Our trip was centered on Plainview, where we spent Night 1 and Night 3. Night 2 was spent on Lubbock’s south side. In each case, we made sure the motels had swimming pools so the kids would have something to do in the evening. Keeping the daily distances down to a very manageable level allowed us to take frequent stops, and also maintain a more leisurely approach to the tour. Had we tried to go 80 or 100 miles, it likely would have added too much stress for all of us to handle.
Never mind that we had headwinds the first three days. And the National Weather “Not A Chance Of Rain Today” Service even tossed in a surprise thunderstorm on Day 1 near Tulia that we managed to stay out of only by taking a break at Rip Griffin’s Truckstop.

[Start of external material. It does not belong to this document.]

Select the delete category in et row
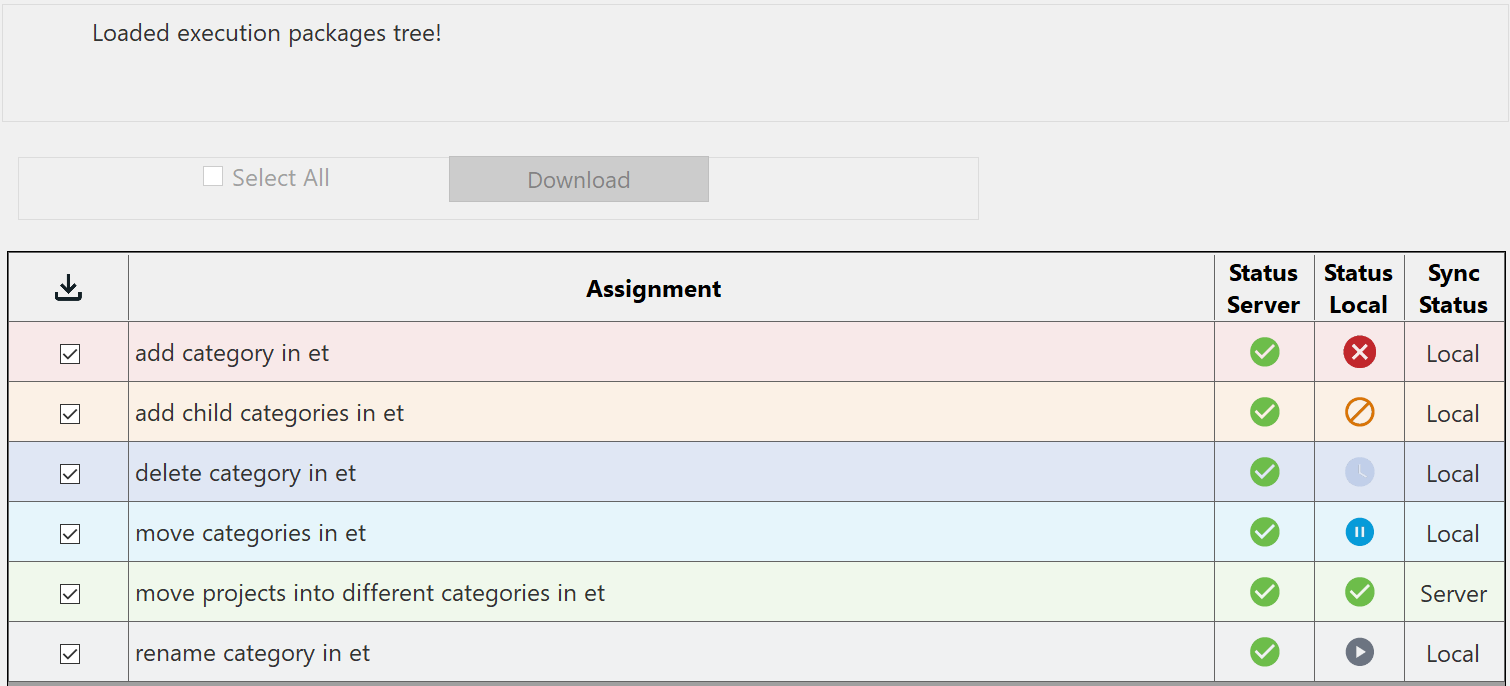1510x686 pixels. (x=246, y=473)
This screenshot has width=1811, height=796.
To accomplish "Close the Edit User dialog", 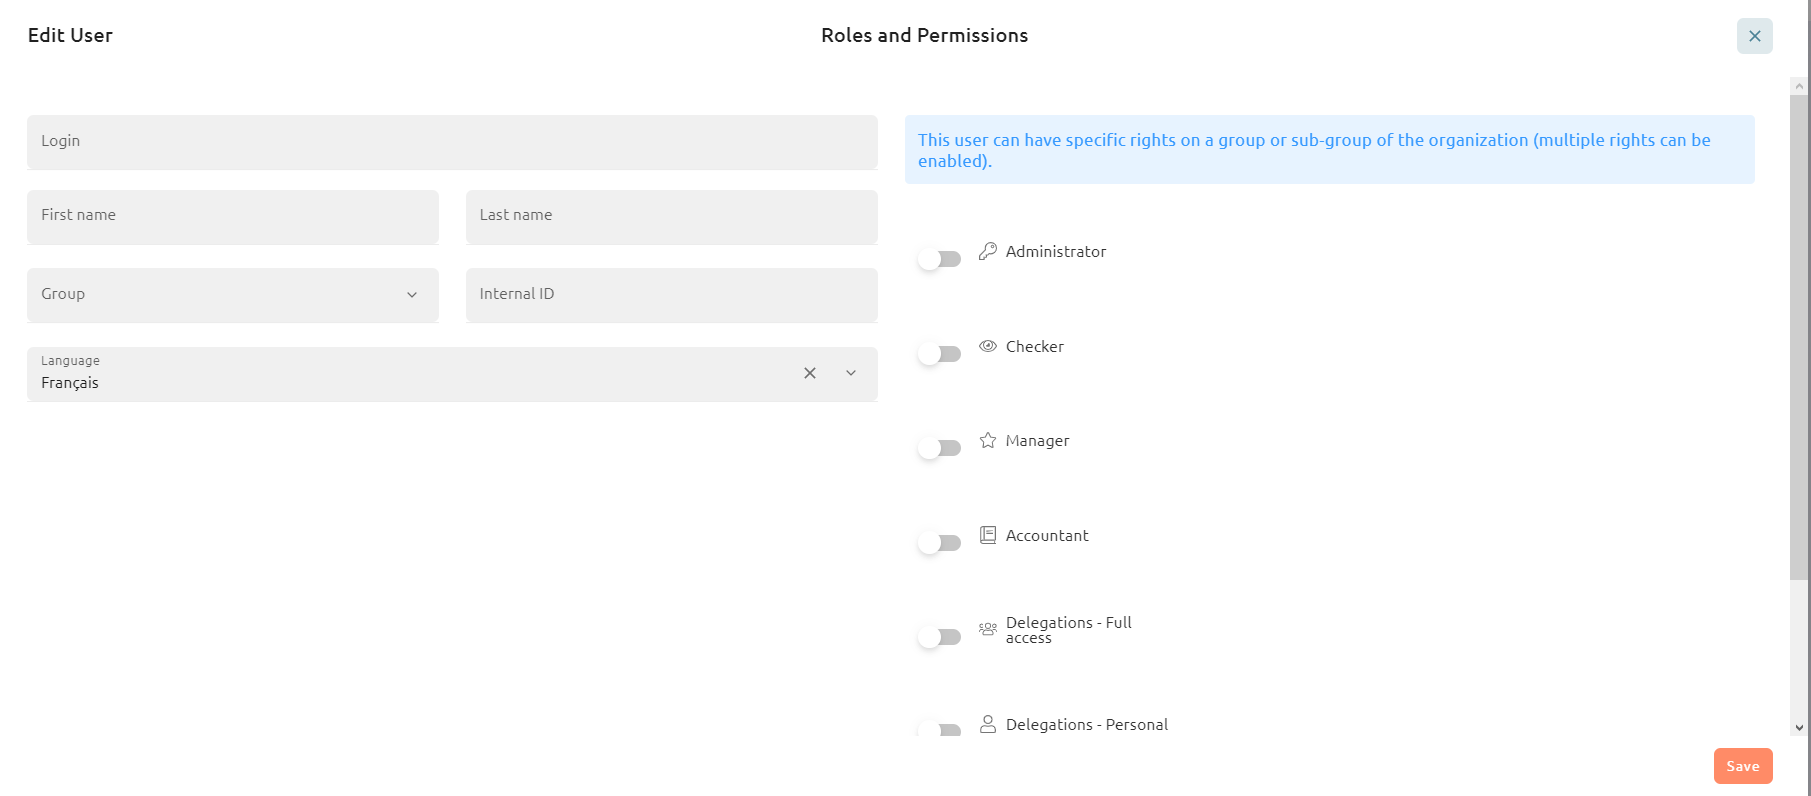I will (1755, 36).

But Monday’s tailwind was generous and made up for everything encountered previously. Our speeds jumped considerably (mind you, 15-17 mph was blistering fast compared to the 11-12 we held into the wind). It’s nice to finish a tour on a high note, not gasping for air, but instead cruising in feeling like you’ve made a statement.
Our gear was a hodgepodge of stuff in the bike shed, including: One tandem we used in 1993 RAAM, Becky’s mountain bike, Bailee’s Burley Piccolo add-on bike, and two versions of the B.O.B. trailer. These ably carried our gear, as well as my laptop (I never really get away from my students during the semester). Since we had four different size tires on our rigs, I had to carry a variety of spare tubes and tires, adding more weight, but necessary nonetheless. Becky’s rig measured 12 feet in length, while mine was 14 feet.
Would we do it again? Absolutely. We all came away from this experience with a lot of good. We learned that family bike travel, in our case, is something our kids are very much in tune with. We were able to demonstrate for them that we need not be reliant on fossil fuels every time we want to go somewhere. And for the kids, they learned that self-esteem is earned, not handed out on a silver platter.
Which has me scheming the next Family Affair Tour. They’re not yet ready to go coast to coast, but I see multiple states in our future together.